During the same time, our CEO, Charlie Oppenheimer, continued to shop the company around to other potential acquirers, and Yahoo came in and said they can buy us for $9M (which is really $8M since we had $1M in cash). Now I had a choice to make, should I say no to Google or go with the acquisition to Yahoo. Note that the acquisition value was mainly for the people and know-how, my self and Thai Tran being the core technology founders (Thai defected to Google in mid-2004 to be product manager for Google Local, rumor has it he got 20,000 GOOGs at $50 strike price).

If I did not go with the acquisition then that would have probably reduced the value of the company considerably, so if I took the Google offer I would have most likely pissed off my co-founders and investors at VivaSmart. I also did a lot of math and predictions with all the info available at the time, and Google seemed like a small startup that will eventually be acquired by Yahoo anyway since their main revenue stream (at the time) was to get money from Yahoo for every 1000 search requests that Yahoo sent to them. So I figured the right solution was to go to Yahoo, and this is where amr and amr’ got separated.
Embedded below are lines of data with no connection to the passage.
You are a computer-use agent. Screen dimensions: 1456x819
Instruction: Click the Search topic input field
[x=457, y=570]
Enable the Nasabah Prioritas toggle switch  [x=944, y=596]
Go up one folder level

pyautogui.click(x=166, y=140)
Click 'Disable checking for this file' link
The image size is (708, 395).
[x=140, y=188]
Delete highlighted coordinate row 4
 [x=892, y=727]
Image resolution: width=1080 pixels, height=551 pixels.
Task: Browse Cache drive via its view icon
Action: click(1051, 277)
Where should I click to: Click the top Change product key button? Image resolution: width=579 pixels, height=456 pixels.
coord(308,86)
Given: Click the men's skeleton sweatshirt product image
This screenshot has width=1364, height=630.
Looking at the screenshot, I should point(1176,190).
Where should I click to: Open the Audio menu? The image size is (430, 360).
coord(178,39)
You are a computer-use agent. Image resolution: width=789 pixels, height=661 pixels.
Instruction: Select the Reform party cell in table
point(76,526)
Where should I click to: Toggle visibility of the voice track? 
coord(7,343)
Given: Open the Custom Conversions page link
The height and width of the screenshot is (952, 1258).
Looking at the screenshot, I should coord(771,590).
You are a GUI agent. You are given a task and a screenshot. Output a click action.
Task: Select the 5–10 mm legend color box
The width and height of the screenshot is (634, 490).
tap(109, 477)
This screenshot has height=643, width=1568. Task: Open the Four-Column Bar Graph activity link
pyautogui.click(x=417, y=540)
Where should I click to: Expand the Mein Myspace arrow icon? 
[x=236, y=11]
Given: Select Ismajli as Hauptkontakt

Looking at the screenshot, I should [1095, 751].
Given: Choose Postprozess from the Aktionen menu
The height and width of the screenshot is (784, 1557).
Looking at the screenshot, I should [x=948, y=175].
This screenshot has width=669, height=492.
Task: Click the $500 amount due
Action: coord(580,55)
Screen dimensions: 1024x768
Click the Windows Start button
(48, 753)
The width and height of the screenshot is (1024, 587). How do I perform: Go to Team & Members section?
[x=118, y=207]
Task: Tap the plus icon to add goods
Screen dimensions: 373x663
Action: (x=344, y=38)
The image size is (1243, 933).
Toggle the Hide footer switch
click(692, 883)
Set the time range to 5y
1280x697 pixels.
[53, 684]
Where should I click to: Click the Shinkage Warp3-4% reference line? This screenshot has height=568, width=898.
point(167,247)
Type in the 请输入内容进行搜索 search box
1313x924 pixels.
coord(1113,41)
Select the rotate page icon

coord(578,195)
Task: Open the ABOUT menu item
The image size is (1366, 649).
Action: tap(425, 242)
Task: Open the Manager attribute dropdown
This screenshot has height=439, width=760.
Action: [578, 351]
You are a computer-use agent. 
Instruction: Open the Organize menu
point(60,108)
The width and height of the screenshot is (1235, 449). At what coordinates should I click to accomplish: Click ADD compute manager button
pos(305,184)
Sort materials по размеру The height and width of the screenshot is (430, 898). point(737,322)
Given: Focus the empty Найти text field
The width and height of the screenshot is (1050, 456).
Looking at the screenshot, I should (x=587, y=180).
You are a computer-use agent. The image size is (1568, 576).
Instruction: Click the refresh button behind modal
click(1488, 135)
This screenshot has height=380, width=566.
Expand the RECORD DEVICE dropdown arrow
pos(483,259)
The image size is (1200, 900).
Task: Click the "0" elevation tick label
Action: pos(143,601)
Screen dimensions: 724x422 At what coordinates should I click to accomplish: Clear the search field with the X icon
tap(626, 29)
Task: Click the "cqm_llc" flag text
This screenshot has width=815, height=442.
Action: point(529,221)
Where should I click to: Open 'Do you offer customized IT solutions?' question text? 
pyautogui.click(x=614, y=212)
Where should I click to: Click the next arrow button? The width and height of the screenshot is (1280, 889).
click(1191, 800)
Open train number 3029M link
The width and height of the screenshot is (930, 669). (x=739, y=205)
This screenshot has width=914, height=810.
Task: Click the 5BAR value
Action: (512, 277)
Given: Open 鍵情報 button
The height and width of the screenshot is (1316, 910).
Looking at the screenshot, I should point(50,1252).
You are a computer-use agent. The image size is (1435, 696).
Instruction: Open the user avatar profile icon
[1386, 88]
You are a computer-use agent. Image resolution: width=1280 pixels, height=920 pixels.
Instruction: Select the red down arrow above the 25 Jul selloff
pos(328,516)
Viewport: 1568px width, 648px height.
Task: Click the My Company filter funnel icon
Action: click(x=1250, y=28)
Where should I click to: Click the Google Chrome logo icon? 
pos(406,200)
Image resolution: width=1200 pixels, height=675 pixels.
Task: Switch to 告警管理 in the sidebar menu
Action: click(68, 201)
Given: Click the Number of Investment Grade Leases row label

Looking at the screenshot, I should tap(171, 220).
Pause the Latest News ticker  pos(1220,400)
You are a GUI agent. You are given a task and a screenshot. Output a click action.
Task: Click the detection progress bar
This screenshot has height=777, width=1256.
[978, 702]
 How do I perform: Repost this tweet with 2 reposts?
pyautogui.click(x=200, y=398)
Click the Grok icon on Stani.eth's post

Its interesting that when Google sensed that I might turn their offer down, since the bubble was bursting, a very senior engineering chief over there (he has a short name that starts with U) sent me the following email:

——– Original Message ——–
Subject: Google
Date: Mon, 17 Apr 2000 11:33:56 -0700 (PDT)
From: u__@google.com (U__ _______)
To: aaa@CS.Stanford.EDU

Amr,

Just as a reminder, in case you have any questions feel free to contact me. Also, in light of last week’s stock market, let me assure you that one (additional!) difference between us and the average “.com” is that we have a clear path to profitability. For example, this quarter’s loss was smaller than last quarter’s even though we have many more employees.

Regards,

– U__

You see, amr’ agreed to join Google, so he has 160,000 GOOGs which are now worth in the neighborhood of $60M (before long-term cap gain taxes). But that is just the original GOOG shares you get upon joining, you typically get more shares every year, so I figure amr’ is now rolling in about $100M of cash 😉

Amr envies amr’, but there are many new parallel universes to come. Even if amr never beats amr’ (on wealth basis), amr is still super happy to have a loving family, and that is priceless.

— amr

PS: There is another amr” in a parallel universe in which Excite@Home did not renege on the acquisition offer, he is very pissed ;). There is an amr”’ that did not sell VivaSmart, continued to grow it, and sold it for hundreds of millions ala PriceGrabber and Shopping.com. Finally, there are two more amrs from two more universe intersections with Google in 2002 and 2004, I might cover those in a later posting.